--- Begin DATA ROWS ---

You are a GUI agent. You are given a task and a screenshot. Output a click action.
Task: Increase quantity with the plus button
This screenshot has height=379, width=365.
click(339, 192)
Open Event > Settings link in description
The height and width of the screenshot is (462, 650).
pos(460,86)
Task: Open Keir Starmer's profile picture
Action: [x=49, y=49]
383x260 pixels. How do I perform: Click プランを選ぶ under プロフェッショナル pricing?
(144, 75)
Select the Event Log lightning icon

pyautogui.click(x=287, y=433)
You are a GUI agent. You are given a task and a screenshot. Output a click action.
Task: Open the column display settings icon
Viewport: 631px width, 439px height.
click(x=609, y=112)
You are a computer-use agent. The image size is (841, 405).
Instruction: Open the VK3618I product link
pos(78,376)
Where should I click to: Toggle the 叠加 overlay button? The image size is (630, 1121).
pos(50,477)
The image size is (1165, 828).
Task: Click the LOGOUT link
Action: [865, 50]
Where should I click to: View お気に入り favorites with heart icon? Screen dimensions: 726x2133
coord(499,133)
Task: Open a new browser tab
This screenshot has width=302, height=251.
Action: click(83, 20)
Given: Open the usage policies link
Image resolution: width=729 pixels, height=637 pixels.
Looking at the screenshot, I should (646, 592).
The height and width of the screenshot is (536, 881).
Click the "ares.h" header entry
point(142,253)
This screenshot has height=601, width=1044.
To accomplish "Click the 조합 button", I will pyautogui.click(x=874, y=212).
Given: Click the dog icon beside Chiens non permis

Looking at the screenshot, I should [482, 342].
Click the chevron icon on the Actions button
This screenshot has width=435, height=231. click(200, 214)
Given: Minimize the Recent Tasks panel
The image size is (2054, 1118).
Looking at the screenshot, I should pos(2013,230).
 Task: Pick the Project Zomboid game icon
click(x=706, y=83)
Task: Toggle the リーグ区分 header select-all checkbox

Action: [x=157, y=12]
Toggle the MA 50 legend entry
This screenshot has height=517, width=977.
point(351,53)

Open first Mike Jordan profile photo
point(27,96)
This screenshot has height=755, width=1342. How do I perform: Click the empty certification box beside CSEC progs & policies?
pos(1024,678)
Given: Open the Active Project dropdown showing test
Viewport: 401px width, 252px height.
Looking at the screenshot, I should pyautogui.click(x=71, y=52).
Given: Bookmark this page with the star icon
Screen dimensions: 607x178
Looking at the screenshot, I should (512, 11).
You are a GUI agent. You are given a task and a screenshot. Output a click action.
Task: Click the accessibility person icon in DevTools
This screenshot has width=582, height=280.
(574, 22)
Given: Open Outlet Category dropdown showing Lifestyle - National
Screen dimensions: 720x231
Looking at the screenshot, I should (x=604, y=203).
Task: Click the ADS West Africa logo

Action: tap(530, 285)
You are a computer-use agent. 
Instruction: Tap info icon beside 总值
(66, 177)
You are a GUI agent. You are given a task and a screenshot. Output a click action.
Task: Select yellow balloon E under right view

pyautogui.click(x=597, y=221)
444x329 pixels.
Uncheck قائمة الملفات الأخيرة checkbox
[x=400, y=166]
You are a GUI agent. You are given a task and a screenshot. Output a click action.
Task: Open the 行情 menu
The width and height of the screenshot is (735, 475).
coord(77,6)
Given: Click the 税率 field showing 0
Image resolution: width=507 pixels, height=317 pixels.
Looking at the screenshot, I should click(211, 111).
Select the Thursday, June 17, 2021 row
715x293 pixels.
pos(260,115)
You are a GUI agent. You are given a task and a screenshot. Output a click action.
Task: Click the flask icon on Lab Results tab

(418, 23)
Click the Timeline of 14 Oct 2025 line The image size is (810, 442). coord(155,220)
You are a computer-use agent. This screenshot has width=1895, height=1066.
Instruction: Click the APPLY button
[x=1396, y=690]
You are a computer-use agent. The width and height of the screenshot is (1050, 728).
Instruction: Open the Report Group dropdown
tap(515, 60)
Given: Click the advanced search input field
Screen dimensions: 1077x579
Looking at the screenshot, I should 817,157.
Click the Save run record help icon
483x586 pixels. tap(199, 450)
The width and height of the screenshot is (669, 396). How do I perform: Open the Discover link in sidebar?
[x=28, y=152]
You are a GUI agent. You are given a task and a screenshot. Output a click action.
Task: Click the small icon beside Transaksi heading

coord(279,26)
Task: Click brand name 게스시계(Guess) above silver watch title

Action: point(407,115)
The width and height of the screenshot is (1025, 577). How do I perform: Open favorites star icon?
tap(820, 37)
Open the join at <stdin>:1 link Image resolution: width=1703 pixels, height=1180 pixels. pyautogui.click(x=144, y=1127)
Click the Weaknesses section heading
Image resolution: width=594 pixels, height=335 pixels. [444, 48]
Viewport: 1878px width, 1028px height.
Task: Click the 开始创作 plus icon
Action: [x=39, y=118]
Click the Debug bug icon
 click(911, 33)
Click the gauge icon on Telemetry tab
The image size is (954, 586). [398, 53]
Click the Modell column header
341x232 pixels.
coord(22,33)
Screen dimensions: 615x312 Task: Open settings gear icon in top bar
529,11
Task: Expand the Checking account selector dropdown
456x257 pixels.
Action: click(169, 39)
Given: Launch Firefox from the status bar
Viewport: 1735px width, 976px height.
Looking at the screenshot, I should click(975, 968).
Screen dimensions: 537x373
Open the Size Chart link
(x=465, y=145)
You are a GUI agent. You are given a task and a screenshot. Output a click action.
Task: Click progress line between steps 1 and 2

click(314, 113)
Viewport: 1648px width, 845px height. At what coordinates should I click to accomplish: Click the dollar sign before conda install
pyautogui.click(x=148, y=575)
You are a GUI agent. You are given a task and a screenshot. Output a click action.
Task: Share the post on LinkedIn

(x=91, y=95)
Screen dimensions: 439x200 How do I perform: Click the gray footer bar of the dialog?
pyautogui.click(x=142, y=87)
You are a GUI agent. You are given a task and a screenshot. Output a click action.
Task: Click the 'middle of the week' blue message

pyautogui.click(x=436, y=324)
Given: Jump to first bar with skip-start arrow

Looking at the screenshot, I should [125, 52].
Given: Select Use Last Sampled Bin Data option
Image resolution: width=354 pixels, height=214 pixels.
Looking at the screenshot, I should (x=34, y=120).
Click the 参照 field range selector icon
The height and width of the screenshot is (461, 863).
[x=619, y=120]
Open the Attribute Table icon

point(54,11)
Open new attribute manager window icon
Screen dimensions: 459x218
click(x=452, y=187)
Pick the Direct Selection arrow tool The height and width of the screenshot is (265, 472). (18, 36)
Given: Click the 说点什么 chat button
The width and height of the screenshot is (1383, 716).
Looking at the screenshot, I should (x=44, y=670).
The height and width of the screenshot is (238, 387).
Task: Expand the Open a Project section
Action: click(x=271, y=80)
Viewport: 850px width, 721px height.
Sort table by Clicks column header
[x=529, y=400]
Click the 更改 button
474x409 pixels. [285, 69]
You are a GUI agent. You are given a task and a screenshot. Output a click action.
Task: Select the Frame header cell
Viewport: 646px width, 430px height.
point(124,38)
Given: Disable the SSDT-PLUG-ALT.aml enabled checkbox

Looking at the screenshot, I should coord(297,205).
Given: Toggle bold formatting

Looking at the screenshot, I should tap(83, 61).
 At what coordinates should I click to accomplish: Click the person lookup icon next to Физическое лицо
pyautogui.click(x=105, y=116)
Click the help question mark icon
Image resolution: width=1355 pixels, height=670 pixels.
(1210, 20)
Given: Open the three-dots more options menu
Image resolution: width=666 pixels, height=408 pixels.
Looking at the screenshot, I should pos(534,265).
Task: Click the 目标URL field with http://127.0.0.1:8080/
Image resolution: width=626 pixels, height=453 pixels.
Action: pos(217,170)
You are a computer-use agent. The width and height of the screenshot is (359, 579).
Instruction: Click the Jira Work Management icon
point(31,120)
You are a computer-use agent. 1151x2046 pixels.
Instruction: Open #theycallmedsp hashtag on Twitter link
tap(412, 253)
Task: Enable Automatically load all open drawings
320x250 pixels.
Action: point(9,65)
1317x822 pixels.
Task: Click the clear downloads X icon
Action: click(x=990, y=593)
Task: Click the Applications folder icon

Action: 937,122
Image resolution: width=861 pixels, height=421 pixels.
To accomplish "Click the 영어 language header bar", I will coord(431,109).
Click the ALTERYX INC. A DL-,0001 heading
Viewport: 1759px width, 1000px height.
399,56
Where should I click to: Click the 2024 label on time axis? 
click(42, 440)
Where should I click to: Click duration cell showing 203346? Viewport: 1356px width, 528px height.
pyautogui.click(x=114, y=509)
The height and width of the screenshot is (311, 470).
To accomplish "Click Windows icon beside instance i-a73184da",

--- End DATA ROWS ---

#### TASK INSTRUCTIONS:
Reproduce the lines running from the one containing "Task: Click the 目标URL" through the one containing "point(31,120)", with both of those lines included.

#### WRITTEN RESPONSE:
Task: Click the 目标URL field with http://127.0.0.1:8080/
Image resolution: width=626 pixels, height=453 pixels.
Action: pos(217,170)
You are a computer-use agent. The width and height of the screenshot is (359, 579).
Instruction: Click the Jira Work Management icon
point(31,120)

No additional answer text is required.